O estudo intitulado O avanço da produção imobiliária sobre a “periferia” da metrópole: o “segmento econômico” e as transformações na produção do espaço em Itaquera, São Paulo, contou com a orientação da professora Maria Beatriz Cruz Rufino, da FAU, e teve como objetivo compreender, a partir do caso de Itaquera, o que acontece nas periferias da Região Metropolitana de São Paulo frente ao avanço do mercado imobiliário e às transformações provocadas ao longo do tempo.

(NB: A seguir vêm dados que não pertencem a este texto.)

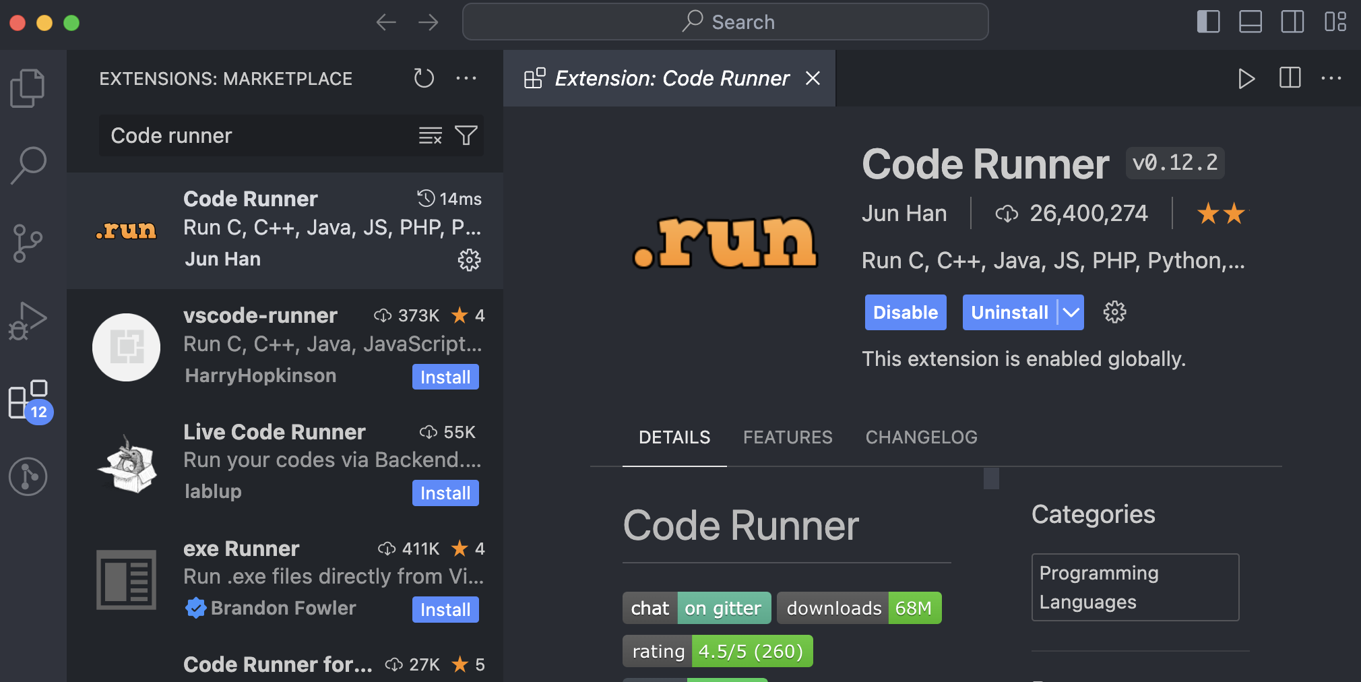Open extension settings via the gear icon
Image resolution: width=1361 pixels, height=682 pixels.
(1114, 312)
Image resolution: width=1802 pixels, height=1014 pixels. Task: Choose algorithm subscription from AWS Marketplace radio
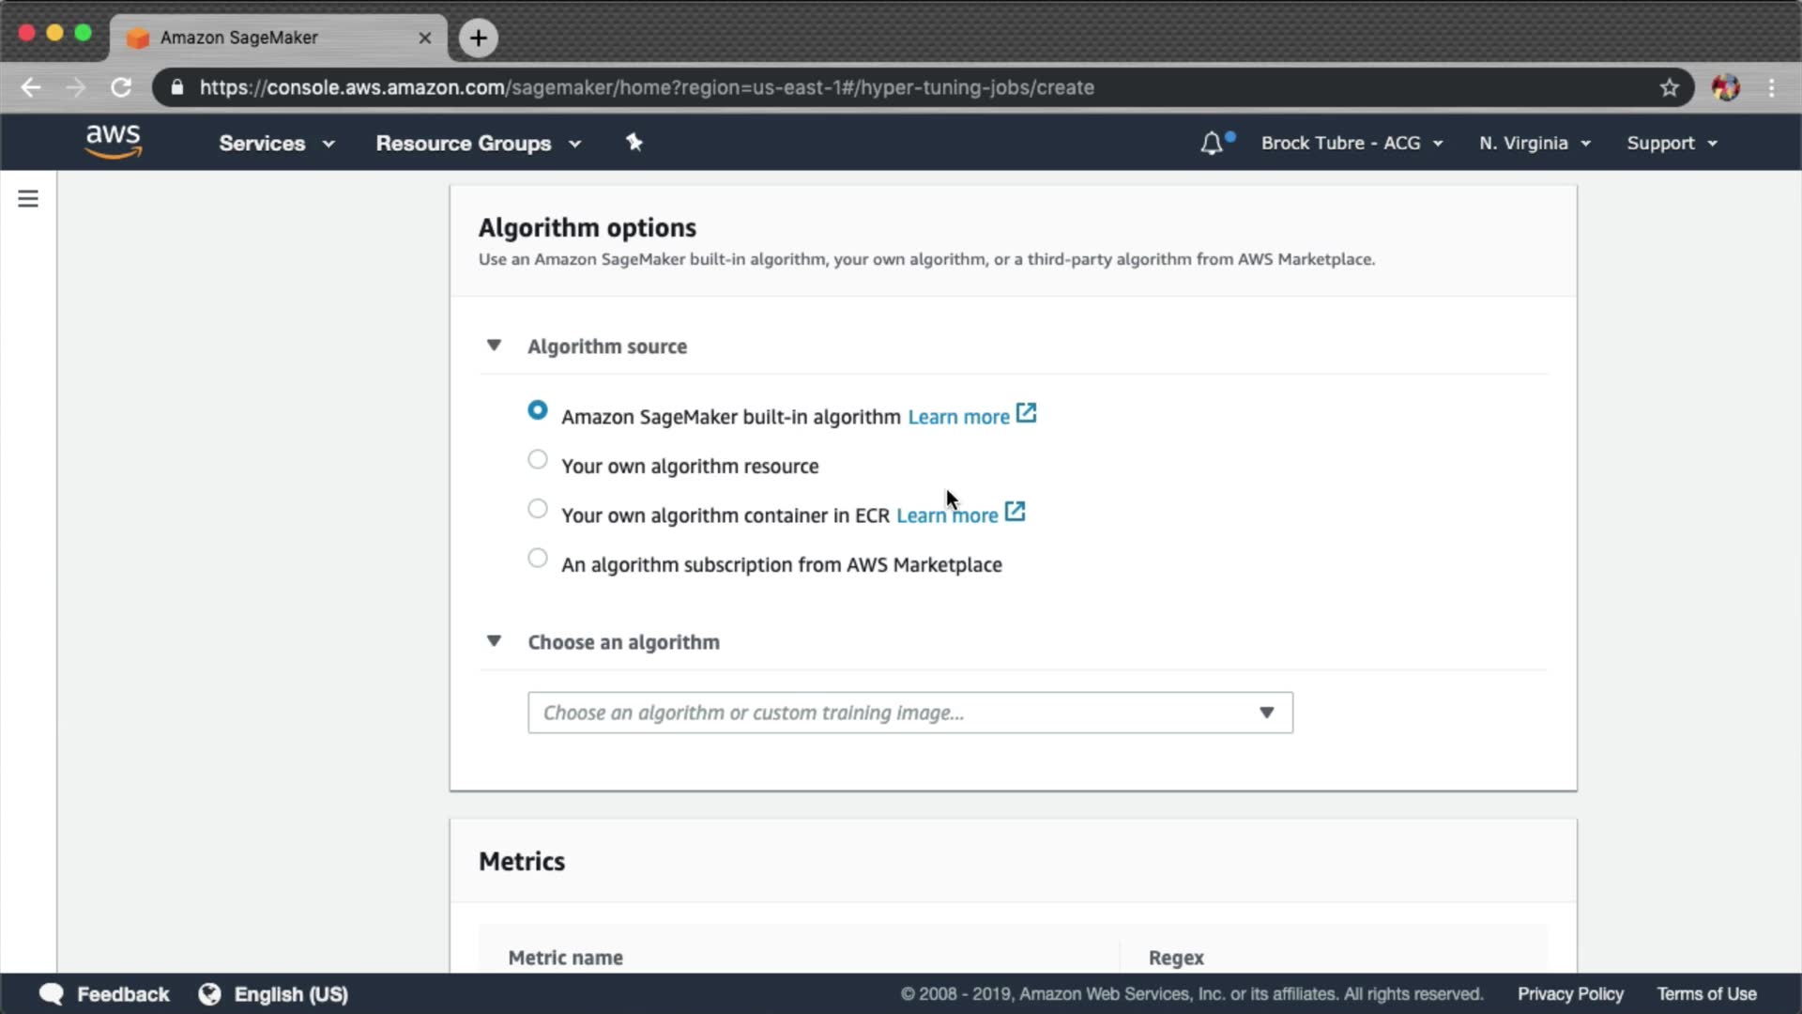tap(538, 559)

“Em termos de método, eu analisei Itaquera como um estudo de caso que pudesse me auxiliar a pensar esse avanço do mercado imobiliário por todas as periferias da metrópole”, conta a pesquisadora ao Jornal da USP. O estudo de Isadora teve início em 2018 e o recorte de tempo utilizado por ela foi a partir da metade dos anos 1990 até 2020, mesmo ano da conclusão da pesquisa.

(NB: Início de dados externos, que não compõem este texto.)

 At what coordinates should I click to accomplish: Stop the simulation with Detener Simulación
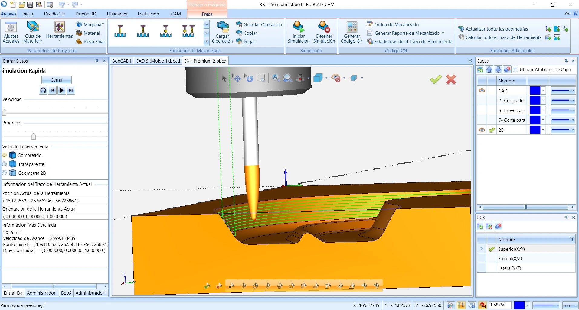coord(323,32)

Segundo a arquiteta, o avanço da produção imobiliária sobre a periferia, no caso de Itaquera, pode ser dividido em três momentos principais: entre 1995 e 2000, influenciado pelo retorno de linhas de financiamento habitacional após o fim do Banco Nacional da Habitação (BNH), criado na ditadura militar; de 2009 a 2013, quando houve a generalização do avanço do mercado imobiliário nos territórios periféricos da RMSP, fortemente vinculada ao lançamento do Programa Minha Casa Minha Vida; e entre os anos de 2017 e 2019, quando houve uma diversificação de produtos imobiliários lançados pelo mercado nas periferias em um momento de crise econômica e imobiliária pela qual passava o País. Isadora classifica esses três momentos como o “momento da criação”, o “momento da expansão” e o “momento da generalização” dessa produção habitacional promovida pelo mercado imobiliário.

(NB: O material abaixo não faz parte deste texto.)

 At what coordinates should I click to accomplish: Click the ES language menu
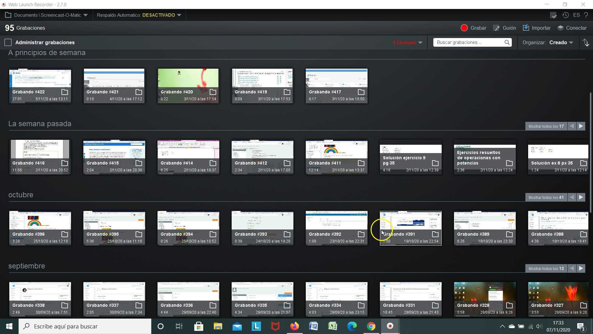point(576,15)

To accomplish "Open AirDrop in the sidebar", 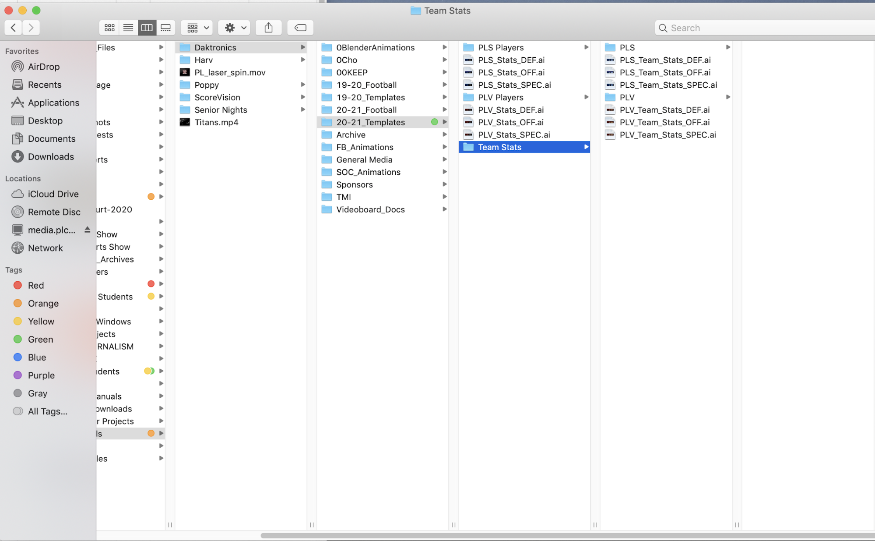I will tap(43, 67).
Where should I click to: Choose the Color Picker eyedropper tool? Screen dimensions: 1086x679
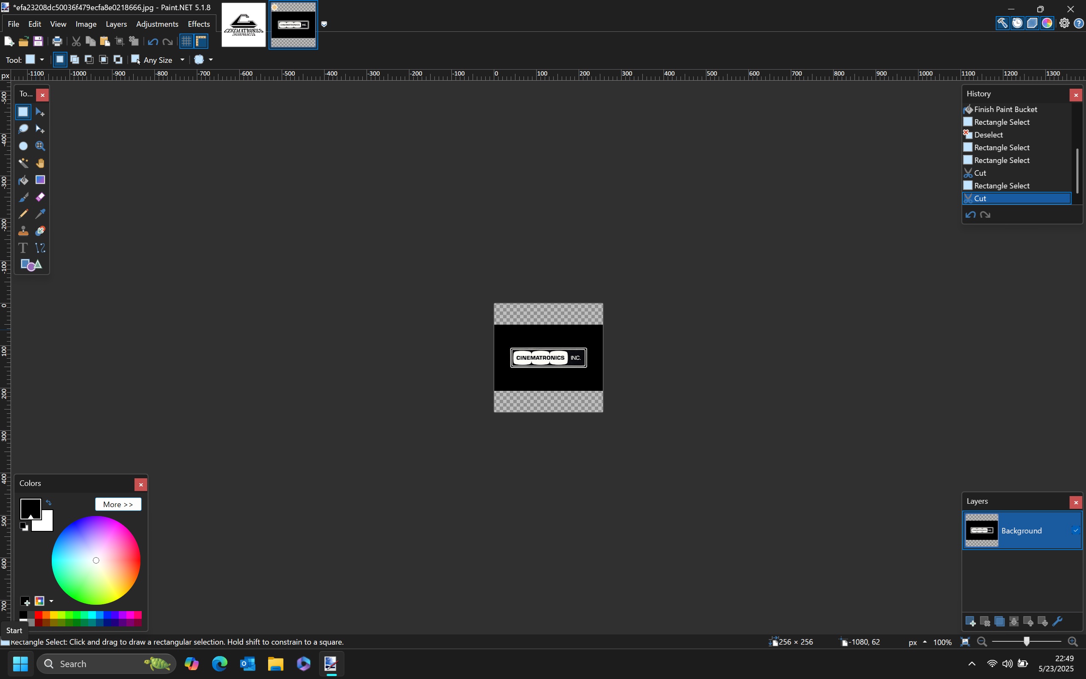click(40, 214)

O interesse de Isadora em realizar um estudo sobre a região se deu pelo fato de a arquiteta ter atuado profissionalmente na Prefeitura de São Paulo. “Participei ativamente na revisão do Plano Regional da Subprefeitura de Itaquera, que durou cerca de um ano, e fez parte de um Programa de Residência em Gestão e Planejamento Urbano desenvolvido pela FAU em parceria com a Prefeitura de São Paulo”, conta.
“Foi a partir dessa experiência e de tudo que presenciei nas diversas visitas realizadas à Subprefeitura que fui para o mestrado refletir sobre as transformações que eu estava vendo nesse território”
Características habitacionais
Itaquera está na porção central do extremo leste da cidade de São Paulo. Como aponta Isadora, “está inserida na zona leste 2 do município”. Ela faz divisa com as Subprefeituras de Aricanduva e Penha, pertencentes à zona leste 1 e com outras seis Subprefeituras da zona leste 2: Ermelino Matarazzo, São Miguel, Itaim Paulista, Guaianases, Cidade Tiradentes e São Mateus. Totalizando uma área de 55,32 quilômetros quadrados (km²), a Subprefeitura de Itaquera corresponde a 0,69% da área de toda RMSP, que possui 7.946,96 km². Segundo dados do Instituto Brasileiro de Geografia e Estatística (IBGE) de 2010, em termos populacionais, Itaquera abriga 523.848 habitantes, o que representa 2,66% dos 19.683.975 residentes na RMSP.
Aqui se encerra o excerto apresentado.